DeJoy made postal legislation the largest component of his controversial “Delivering for America” 10-year plan for the agency. To make up for a $160 billion projected shortfall over the next decade, DeJoy raised postage costs and lengthened delivery times. The agency banked on Congress taking liabilities off its balance sheet and growth in its package shipping business to make up the difference.
The bill eliminates the Postal Service’s retiree health care pre-funding mandate and instead requires future postal retirees to enroll in Medicare, drawing some criticism that the legislation amounts to a congressional bailout.
“The truth is the post office isn’t lacking liquidity. It is bankrupt,” Rep. Darrell Issa (R-Calif.) said on the House floor. “And nothing in this bill will make the post office truly solvent. It just wipes out and wipes away debt and shifts the burden on to taxpayers.”
The Congressional Budget Office, Congress’s nonpartisan bookkeeper, projected that the bill would save taxpayers $1.5 billion over the next 10 years, because postal retirees would boost Medicare’s prescription drug discounts.
But the vote on Tuesday has not thawed tensions between DeJoy and congressional Democrats, who are sparring anew over the Postal Service’s plan to replace its aging mail delivery fleet with up to 148,000 gas-powered vehicles, instead of electric trucks.
The White House and Environmental Protection Agency wrote to DeJoy last week saying the Postal Service’s environmental analysis of the fleet replacement was fundamentally flawed. DeJoy’s response over the weekend was defiant; he said in a statement that the Postal Service would consider purchasing electric vehicles only if Congress provided the funding.
Otherwise, he said, “We will be resolute in making decisions that are grounded in our financial situation and what we can realistically achieve, while pushing hard to take delivery of safer, cleaner vehicles by next year.”

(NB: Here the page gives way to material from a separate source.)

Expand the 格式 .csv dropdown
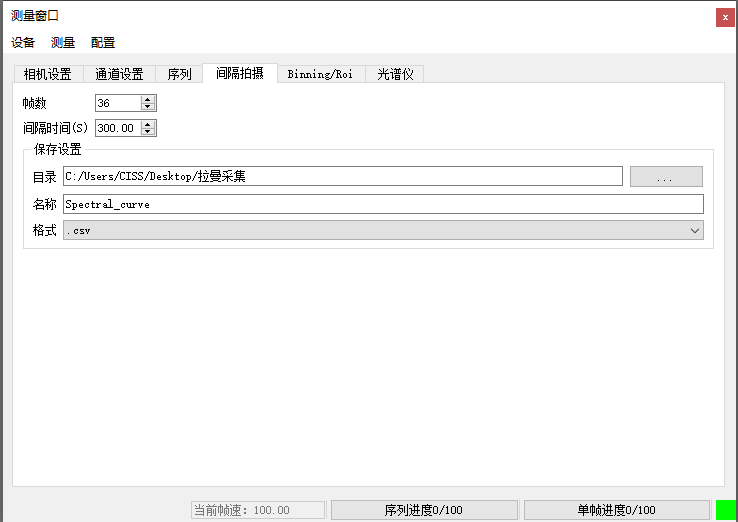This screenshot has height=522, width=738. pos(382,230)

Democrats are scrambling to find accountability measures to block the mail agency’s gas-powered truck purchases, but worry they are short on options. Proponents of Tuesday’s financial overhaul bill worried that a brewing fight over the fleet would imperil support for the Postal Service Reform Act. Instead, House Democratic leaders convinced members to separate the two issues.
“Get this passed,” Maloney said of the Tuesday vote, “and then we’ll work on that.”